ユヴァル・ノア・ハラリは、言わずと知れた世界的ベストセラー「サピエンス全史」を著したイスラエルの歴史学者である。あるユーチューバーの動画でこの本と著者であるハラリを知ったが、本を紹介しそれを要約しわかりやすく説明しているそのユーチューバーによると、非常に難解で消化するのが難しいとのことだった。中田敦彦のエクストリーム世界史では、とてもわかりやすく解説されているので視聴をお勧めしたい。

https://youtu.be/fud4-L2lnqQ

今回は、ユヴァル・ノア・ハラリのCNNインタビューを見て感銘を受けたので、自分のための備忘録としてまとめておく。

https://youtu.be/lnOpVuO_FjE

COVID-19によるパンデミックに襲われた人類と社会を俯瞰していて非常に興味深い。ちなみにこの動画がアップされたのは2020年4月22日で、日本では4月16日に全国を対象とした緊急事態宣言が発出されている。
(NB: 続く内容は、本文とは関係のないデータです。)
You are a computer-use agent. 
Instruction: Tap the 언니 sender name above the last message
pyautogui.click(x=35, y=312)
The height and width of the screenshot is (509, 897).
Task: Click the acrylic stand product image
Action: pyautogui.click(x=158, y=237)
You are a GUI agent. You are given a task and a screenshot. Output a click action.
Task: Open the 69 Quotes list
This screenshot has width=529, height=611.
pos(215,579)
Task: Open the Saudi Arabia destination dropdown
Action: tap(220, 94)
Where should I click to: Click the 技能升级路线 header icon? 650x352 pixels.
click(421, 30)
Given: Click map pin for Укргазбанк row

〜ユヴァル・ノア・ハラリのCNNインタビューまとめ〜

【歴史から見たCOVIDー19】

前回のパンデミックが約100年前なので、今、生きている人にとっては未曾有の出来事。だがもっと歴史を遡れば、例えば14世紀に流行したペストでは、原因も対処方法もわからないまま10年間にわたりアジアからヨーロッパの4分の1から2分の1の人口が失われた。今回のCOVID-19 は、2週間で病気の正体が解明され検査方法も開発された。歴史上のどの時よりも、今はウイルスを克服できる良い状況にある。

【現代に生きる市民としての懸念】

最悪の事態は、国家間、そして国民と政府の間の分断である。これは今に始まったことではなく、例えばフェイクニュースや国際関係の悪化など、ここ数年間に行ってきたことの当然の帰結である。具体的には、トランプ政権が自国優先主義に走り、国際協調や世界におけるリーダーシップを放棄したことだ。トランプ政権以前の米国は、世界的な経済危機や海外で流行した伝染病の克服にリーダーシップを発揮して結果を出してきた。

【喫緊の課題】

世界が今この時にパンデミックを抑えなければウイルスは進化し、最悪の結果をもたらすだろう。例えばエボラ出血熱は、西アフリカの1人から、ウイルスの一度の遺伝子の突然変異により、エボラを稀な病気から抑えられない伝染病に変えた。一度の突然変異はウイルスの感染率を4倍増加させる。(COVID-19の変異種については2020年12月23日英保健省により初めて発表された。)

【ポストコロナ時代の懸念】

極端な監視システムを正当化できることは問題である。今は非常事態なので正当化できても、非常事態が過ぎた後も将来の感染病を防ぐために監視システムは残るだろう。一方で、極端な全体主義体制の基盤を作ることもできる。プライバシーか健康かのどちらを優先するかという大きな選択肢があるが、おそらくは健康が優先され、伝染病から健康を守るという大義の下、プライバシーの無い世界がやってくるだろう。

方法は2つある。

1.全員が情報を共有し、その情報を信頼する。

2.全体主義体制を敷く。すべての人々を監視することは今の技術で可能である。体内に何かを埋め込むことなくリモートで、体温、濃厚接触者、規則を順守しているかどうかすべてわかる。専門家の説明を聞かなくても、ガイドラインに従わなくても、強力な監視体制によって強制することができる。これは危険な道だ。そちらの方向に進まないことを願う。